Well structured stories will refer back to previously mentioned characters and events in a consistent manner. To evaluate if the generated stories have these characteristics, we examine the coreference properties in Table 5. We quantify the average number of coreference clusters and the diversity of entities within each cluster (e.g. the cluster Bilbo, he, the hobbit is more diverse than the cluster he, he, he).

Our full model produces more non-singleton coreference chains, suggesting greater coherence, and also gives different mentions of the same entity more diverse names. However, both numbers are still lower than for human generated stories, indicating potential for future work.

Qualitative Example

Figure 8 displays a sentence constructed to require the generation of an entity as the final word. The fusion model does not perform any implicit coreference to associate the allergy with his dog. In contrast, coreference entity fill produces a high quality completion.

5 Related Work

5.1 Story Generation with Planning

Story generation by first composing a plan has been explored using many different techniques. Traditional approaches organized sequences of character actions using hand crafted models Riedl and Young (2010); Porteous and Cavazza (2009). Recent work has extended this to modelling story events Martin et al. (2017); Mostafazadeh et al. (2016), plot graphs Li et al. (2013), or generate by conditioning upon sequences of images Huang et al. (2016) or descriptions Jain et al. (2017).

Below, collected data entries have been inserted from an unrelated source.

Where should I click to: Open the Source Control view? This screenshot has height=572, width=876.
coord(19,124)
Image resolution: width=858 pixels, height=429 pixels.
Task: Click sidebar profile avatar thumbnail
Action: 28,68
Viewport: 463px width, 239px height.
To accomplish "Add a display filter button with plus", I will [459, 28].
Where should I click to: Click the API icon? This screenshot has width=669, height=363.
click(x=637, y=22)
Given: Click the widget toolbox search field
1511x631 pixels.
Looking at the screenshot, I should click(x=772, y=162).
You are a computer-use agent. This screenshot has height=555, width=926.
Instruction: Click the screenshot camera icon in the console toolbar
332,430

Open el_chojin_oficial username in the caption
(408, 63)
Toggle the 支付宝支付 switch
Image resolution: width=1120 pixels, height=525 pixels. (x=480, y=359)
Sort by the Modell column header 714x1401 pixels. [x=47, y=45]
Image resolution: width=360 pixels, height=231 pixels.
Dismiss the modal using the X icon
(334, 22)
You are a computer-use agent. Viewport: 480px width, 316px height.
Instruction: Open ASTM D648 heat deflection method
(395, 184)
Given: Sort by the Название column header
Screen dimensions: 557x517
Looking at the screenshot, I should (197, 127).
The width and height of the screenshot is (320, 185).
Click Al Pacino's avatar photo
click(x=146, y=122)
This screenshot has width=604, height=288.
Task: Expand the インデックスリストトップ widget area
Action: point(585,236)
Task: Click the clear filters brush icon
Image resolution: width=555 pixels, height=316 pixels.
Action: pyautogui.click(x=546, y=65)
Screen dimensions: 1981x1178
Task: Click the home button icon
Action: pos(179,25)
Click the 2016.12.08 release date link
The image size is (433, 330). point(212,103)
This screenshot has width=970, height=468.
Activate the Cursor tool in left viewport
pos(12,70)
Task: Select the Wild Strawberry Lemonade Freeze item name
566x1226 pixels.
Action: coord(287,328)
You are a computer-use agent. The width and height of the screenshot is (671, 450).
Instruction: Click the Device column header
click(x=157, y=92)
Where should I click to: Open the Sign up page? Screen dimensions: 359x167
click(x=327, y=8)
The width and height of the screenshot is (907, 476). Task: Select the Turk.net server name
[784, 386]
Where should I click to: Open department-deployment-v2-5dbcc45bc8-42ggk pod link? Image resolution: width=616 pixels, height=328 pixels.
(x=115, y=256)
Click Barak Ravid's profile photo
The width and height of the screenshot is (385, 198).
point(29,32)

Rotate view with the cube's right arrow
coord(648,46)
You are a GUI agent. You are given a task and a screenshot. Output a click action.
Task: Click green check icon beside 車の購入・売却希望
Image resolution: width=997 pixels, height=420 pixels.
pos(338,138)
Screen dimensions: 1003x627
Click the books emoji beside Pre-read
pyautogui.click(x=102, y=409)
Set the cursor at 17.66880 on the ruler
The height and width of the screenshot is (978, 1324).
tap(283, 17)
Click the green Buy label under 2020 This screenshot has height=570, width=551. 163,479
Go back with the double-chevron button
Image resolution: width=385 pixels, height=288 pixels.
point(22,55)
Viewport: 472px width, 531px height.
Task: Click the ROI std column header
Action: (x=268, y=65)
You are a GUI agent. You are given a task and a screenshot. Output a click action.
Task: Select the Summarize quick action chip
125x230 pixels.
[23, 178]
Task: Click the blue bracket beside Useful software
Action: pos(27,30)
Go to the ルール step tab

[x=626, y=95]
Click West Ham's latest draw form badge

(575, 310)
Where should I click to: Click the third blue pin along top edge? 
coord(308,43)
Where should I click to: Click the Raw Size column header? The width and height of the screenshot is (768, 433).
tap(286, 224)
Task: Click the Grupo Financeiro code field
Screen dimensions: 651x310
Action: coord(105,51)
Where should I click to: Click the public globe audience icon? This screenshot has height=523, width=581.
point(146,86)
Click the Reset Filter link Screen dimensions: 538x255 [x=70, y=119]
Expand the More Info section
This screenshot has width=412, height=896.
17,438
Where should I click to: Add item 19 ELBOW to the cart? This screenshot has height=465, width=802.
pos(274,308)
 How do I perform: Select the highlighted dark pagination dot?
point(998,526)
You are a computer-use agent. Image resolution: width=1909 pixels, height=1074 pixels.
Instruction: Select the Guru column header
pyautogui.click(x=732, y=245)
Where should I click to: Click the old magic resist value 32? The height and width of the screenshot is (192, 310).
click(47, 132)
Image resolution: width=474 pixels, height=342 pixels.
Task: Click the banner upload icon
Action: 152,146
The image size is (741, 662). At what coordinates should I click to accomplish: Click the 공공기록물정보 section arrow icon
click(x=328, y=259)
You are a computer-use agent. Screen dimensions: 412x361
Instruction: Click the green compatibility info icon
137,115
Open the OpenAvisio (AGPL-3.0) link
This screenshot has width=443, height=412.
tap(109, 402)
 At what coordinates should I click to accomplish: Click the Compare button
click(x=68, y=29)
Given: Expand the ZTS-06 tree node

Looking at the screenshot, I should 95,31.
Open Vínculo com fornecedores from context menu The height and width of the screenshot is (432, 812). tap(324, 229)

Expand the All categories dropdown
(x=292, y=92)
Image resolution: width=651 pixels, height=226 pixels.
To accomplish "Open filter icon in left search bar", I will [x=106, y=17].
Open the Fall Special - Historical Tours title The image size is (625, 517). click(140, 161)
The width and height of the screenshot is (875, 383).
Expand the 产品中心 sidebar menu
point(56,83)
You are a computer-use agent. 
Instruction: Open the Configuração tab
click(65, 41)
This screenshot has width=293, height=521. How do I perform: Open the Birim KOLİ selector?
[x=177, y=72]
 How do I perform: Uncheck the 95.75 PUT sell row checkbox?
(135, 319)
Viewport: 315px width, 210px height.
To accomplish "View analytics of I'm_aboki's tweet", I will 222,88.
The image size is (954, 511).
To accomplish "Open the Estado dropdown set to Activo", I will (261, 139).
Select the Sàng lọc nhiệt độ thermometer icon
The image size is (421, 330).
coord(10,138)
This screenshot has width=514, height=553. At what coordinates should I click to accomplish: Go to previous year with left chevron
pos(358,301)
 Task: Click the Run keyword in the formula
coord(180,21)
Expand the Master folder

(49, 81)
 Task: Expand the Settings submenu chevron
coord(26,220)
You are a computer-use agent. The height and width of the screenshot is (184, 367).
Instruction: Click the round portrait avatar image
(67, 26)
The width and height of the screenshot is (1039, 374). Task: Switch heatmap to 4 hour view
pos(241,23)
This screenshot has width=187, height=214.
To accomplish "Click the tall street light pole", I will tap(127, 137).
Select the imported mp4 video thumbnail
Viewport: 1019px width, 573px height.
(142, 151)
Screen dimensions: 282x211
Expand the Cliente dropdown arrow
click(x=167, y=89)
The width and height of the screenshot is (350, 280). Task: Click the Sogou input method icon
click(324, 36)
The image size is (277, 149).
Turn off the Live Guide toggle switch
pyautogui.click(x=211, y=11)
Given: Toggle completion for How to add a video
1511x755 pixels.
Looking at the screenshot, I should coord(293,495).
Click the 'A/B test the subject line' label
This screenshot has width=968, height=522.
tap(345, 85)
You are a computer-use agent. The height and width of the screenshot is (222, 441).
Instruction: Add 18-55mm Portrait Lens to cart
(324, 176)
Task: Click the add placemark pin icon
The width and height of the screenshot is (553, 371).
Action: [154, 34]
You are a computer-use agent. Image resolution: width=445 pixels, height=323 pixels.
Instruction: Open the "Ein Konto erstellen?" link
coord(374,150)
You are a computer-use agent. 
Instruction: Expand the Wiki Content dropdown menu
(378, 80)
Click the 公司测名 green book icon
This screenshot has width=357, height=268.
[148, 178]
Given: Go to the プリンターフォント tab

We build on previous work that decomposes generation into separate steps. For example, Xu et al. (2018)

learn a story skeleton extraction model and a generative model conditioned upon the skeleton, using reinforcement learning to train the two together.

Zhou et al. (2018) train a storyline extraction model for news article generation, but require additional supervision from manually annotated storylines. Yao et al. (2019) use the rake Rose et al. (2010) algorithm to extract storylines, and condition upon the storyline to write the full story using dynamic and static schemas that govern if the storyline is allowed to change during the writing process.

Figure 8: Constructed sentence where the last word refers to an entity. The coreference model is able to track the entities, whereas the fusion model relies heavily on local context to generate the next words.

5.2 Entity Language Models

An outstanding challenge in text generation is modelling and tracking entities through a document. Centering (Grosz et al., 1995) gives a theoretical account of how referring expressions for entities are chosen in discourse context. Named entity recognition has been incorporated into language models since at least Gotoh et al. (1999), and has been shown to improve domain adaptation Liu and Liu (2007). Language models have been extended to model entities based on additional information, such as entity type Parvez et al. (2018). Recent work has incorporated learning representations of entities and other unknown words Kobayashi et al. (2017), as well as explicitly model entities by dynamically updating these representations Ji et al. (2017). Dynamic updates to entity representations are used in other story generation models Clark et al. (2018).

6 Conclusion

We proposed an effective method for writing short stories by separating the generation of actions and entities. We show through human evaluation and automated metrics that our novel decomposition significantly improves story quality.